Oleh Yohana Sudarsono
Baca juga http://dev.marsinah.id/ketika-perlawanan-bukan-sekedar-untuk-menang/
Versus Sekolah Inggris
Pada tahun 2010 saya kembali bekerja sebagai staf pendidik di sebuah sekolah internasional besar di wilayah Tangerang. Berharap bahwa sesudah bertahun-tahun, keadaan sudah lebih baik di lembaga-lembaga internasional ini, saya sempat syok menghadapi fakta bahwa perlakuan diskriminatif masih terjadi di lingkungan kerja internasional. Warga lokal tetap saja menjadi warga kelas 3 yang bisa diperlakukan sesuka hati oleh manajemennya. Warga lokal menjadi kacung di negeri sendiri. Kami bisa ditendang kapan saja dengan kompensasi atau diperlakukan semau-gue baik oleh atasan lokal maupun atasan yang warga asing itu.
Singkat cerita, pada bulan ke 9, tiba-tiba pimpinan HRD memutuskan kontrak kerja saya tanpa alasan yang jelas, seminggu sesudah saya menjadi anggota serikat. Mengetahui bahwa PHK semena-mena memang sering dilakukan oleh pimpinan HRD tersebut, saya memutuskan untuk melakukan perlawanan. Sadar sepenuhnya bahwa perlawanan seperti apapun, kemungkinan besar akan berakhir dengan kekalahan, saya bertekad tetap melakukan perlawanan.Pada saat itu, pihak managemen membayarkan upah sesuai sisa kontrak saya pada saat itu dan dengan mereka menganggap kasus tersebut selesai. Tetapi saya mengembalikan uang tersebut dan menyatakan bahwa tuntutan saya adalah dipekerjakan kembali sesuai dengan hasil Anjuran Disnaker pada waktu itu. Tetapi mereka menolak. Sesudah uang saya kembalikan, mereka kembali membayarkan uang tersebut. Seorang atasan warga asing mengatakan kepada saya bahwa mereka akan memberikan saya bonus tambahan satu bulan gaji dengan syarat saya menerima PHK tersebut. Tetapi syarat itu hanya berlaku jika saya menyepakati hari itu juga.
Katanya:”kalau kamu tidak ambil uang ini hari ini, uang bonus ini akan hangus. Kamu tidak akan mendapatkan apa-apa!”
Saya jawab:”Oh, tidak semua orang mencari duit, Mister! Ini bukan soal duit! Ini soal harga diri orang Indonesia!”
Kasus ini saya gugat di Pengadilan Hubungan Industrial (PHI) dimana saya dikalahkan dan Pengadilan membenarkan pemutusan kontrak tersebut sebagai hak perusahaan. Kemudian saya melakukan kasasi ke MA dimana kasasi tersebut diterima. Tetapi putusan MA atas kasus tersebut menurut saya adalah Putusan pengecut, yanghanya mengamini Putusan PHI sebelumnya, bahwa pihak perusahaan membayarkan sisa kontrak. Dari sejak proses Mediasi, Proses PHI, Kasasi MA, hingga Pengadilan Eksekusi, kasus ini berlangsung kurang lebih 2 tahun.

> **Daftar Data**:

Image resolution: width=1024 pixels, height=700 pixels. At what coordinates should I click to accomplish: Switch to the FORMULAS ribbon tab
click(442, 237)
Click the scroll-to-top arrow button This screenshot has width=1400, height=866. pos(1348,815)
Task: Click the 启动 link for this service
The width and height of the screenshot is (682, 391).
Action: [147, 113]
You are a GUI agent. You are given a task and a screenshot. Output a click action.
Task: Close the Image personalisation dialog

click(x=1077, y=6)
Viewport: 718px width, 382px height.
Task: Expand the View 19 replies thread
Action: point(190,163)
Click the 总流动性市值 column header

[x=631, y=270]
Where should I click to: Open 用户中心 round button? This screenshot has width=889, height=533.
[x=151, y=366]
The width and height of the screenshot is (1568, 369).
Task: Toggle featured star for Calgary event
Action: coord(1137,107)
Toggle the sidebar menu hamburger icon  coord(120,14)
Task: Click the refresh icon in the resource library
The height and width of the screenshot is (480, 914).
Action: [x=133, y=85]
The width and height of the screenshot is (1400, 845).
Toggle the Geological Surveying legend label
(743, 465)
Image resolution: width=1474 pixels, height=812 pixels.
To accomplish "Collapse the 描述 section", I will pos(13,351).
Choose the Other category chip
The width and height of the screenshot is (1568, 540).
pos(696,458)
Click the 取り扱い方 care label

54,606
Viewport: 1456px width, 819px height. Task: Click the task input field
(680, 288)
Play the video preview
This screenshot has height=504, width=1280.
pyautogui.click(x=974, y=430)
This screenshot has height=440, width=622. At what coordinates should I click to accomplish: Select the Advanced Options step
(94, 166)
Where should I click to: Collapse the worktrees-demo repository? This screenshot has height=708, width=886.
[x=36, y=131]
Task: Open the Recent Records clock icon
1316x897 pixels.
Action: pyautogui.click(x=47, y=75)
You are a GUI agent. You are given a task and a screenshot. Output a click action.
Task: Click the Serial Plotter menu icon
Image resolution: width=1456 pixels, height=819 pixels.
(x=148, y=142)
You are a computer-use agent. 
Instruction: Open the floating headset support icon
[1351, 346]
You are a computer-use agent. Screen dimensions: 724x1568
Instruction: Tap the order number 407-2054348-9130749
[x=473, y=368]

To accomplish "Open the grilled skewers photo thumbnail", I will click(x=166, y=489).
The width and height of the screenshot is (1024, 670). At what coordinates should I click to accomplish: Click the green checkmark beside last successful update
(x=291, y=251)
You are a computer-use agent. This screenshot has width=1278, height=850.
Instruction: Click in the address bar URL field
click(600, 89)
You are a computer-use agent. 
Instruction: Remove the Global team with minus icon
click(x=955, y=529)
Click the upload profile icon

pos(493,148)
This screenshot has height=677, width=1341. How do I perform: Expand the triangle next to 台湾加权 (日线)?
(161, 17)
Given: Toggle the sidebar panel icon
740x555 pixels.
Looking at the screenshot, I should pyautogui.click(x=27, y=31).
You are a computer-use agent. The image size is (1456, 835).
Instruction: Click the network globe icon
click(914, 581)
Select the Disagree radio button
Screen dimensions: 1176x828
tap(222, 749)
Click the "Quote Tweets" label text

> **Tujuan**:
Jawablah pertanyaan berikut berdasarkan kutipan teks tentang perlawanan terhadap PHK di sekolah internasional.
1. Pada tahun berapa penulis kembali bekerja sebagai staf pendidik di sekolah internasional?
2. Bonus tambahan apa yang ditawarkan atasan warga asing dengan syarat penulis menerima PHK?
3. Berapa lama kasus itu berlangsung dari proses mediasi hingga Pengadilan Eksekusi?
Materi tersebut tidak berperan dalam latihan ini.

> **Hasil Latihan**:
1. Pada tahun 2010.
2. Bonus tambahan sebesar satu bulan gaji.
3. Kurang lebih 2 tahun.